_RECORD SET_
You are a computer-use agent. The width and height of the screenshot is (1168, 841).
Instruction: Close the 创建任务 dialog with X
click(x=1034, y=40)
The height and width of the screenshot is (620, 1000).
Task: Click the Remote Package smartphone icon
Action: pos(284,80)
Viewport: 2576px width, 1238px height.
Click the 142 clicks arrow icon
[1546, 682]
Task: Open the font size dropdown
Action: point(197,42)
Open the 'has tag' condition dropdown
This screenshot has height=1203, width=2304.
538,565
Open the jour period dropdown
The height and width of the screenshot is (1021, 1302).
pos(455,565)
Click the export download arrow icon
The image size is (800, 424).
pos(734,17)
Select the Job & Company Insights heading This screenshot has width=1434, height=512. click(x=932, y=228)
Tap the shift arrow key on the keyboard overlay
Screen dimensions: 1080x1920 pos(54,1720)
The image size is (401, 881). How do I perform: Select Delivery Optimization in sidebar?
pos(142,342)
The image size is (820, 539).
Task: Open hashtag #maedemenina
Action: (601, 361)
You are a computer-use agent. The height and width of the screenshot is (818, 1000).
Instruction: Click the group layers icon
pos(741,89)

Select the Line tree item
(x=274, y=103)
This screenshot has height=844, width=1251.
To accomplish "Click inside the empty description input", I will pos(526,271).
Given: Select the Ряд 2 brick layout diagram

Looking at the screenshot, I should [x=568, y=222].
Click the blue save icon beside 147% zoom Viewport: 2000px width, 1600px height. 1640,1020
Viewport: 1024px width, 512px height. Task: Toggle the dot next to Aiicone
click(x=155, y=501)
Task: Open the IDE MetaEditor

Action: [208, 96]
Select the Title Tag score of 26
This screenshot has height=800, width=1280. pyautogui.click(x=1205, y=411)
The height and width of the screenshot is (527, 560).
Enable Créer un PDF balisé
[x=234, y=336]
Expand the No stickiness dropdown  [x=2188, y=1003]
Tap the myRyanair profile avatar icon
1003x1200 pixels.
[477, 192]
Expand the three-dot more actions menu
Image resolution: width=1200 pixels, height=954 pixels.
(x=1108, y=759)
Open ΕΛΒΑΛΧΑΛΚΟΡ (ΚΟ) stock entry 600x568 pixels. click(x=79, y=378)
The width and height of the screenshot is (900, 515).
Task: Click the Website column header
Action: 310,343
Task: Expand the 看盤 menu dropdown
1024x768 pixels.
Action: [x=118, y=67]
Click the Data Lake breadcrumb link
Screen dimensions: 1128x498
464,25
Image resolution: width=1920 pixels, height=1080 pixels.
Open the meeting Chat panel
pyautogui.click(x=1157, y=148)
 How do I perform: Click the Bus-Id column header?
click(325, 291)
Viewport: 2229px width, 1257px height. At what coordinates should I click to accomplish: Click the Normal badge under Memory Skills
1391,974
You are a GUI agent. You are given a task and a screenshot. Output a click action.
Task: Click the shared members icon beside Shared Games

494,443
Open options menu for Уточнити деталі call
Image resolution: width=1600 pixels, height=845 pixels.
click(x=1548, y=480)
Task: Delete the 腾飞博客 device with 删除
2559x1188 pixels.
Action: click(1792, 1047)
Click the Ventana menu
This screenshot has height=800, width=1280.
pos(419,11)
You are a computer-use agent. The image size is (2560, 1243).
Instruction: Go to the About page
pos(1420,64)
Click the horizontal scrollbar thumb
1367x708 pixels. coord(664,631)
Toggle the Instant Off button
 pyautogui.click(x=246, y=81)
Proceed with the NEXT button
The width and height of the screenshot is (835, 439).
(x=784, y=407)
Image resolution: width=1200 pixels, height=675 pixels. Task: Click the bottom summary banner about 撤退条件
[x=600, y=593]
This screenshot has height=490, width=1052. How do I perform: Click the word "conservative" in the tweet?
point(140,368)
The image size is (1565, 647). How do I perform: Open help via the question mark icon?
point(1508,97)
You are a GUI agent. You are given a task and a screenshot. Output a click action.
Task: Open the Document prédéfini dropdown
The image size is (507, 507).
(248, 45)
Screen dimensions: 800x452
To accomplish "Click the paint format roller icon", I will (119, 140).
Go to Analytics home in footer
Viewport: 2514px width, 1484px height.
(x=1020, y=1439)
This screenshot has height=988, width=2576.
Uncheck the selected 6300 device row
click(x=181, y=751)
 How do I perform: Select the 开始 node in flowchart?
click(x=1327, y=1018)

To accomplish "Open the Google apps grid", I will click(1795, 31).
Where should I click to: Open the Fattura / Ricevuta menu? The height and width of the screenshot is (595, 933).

_REQUIREMENTS_
Transcribe every line of the records above verbatim, from the line containing "Image resolution: width=1920" down to the line containing "will click(1795, 31).", including both of those lines.

_SOLUTION TO THIS PROBLEM_
Image resolution: width=1920 pixels, height=1080 pixels.
Open the meeting Chat panel
pyautogui.click(x=1157, y=148)
 How do I perform: Click the Bus-Id column header?
click(325, 291)
Viewport: 2229px width, 1257px height. At what coordinates should I click to accomplish: Click the Normal badge under Memory Skills
1391,974
You are a GUI agent. You are given a task and a screenshot. Output a click action.
Task: Click the shared members icon beside Shared Games

494,443
Open options menu for Уточнити деталі call
Image resolution: width=1600 pixels, height=845 pixels.
click(x=1548, y=480)
Task: Delete the 腾飞博客 device with 删除
2559x1188 pixels.
Action: click(1792, 1047)
Click the Ventana menu
This screenshot has height=800, width=1280.
pos(419,11)
You are a computer-use agent. The image size is (2560, 1243).
Instruction: Go to the About page
pos(1420,64)
Click the horizontal scrollbar thumb
1367x708 pixels. coord(664,631)
Toggle the Instant Off button
 pyautogui.click(x=246, y=81)
Proceed with the NEXT button
The width and height of the screenshot is (835, 439).
(x=784, y=407)
Image resolution: width=1200 pixels, height=675 pixels. Task: Click the bottom summary banner about 撤退条件
[x=600, y=593]
This screenshot has height=490, width=1052. How do I perform: Click the word "conservative" in the tweet?
point(140,368)
The image size is (1565, 647). How do I perform: Open help via the question mark icon?
point(1508,97)
You are a GUI agent. You are given a task and a screenshot. Output a click action.
Task: Open the Document prédéfini dropdown
The image size is (507, 507).
(248, 45)
Screen dimensions: 800x452
To accomplish "Click the paint format roller icon", I will (119, 140).
Go to Analytics home in footer
Viewport: 2514px width, 1484px height.
(x=1020, y=1439)
This screenshot has height=988, width=2576.
Uncheck the selected 6300 device row
click(x=181, y=751)
 How do I perform: Select the 开始 node in flowchart?
click(x=1327, y=1018)

To accomplish "Open the Google apps grid", I will click(1795, 31).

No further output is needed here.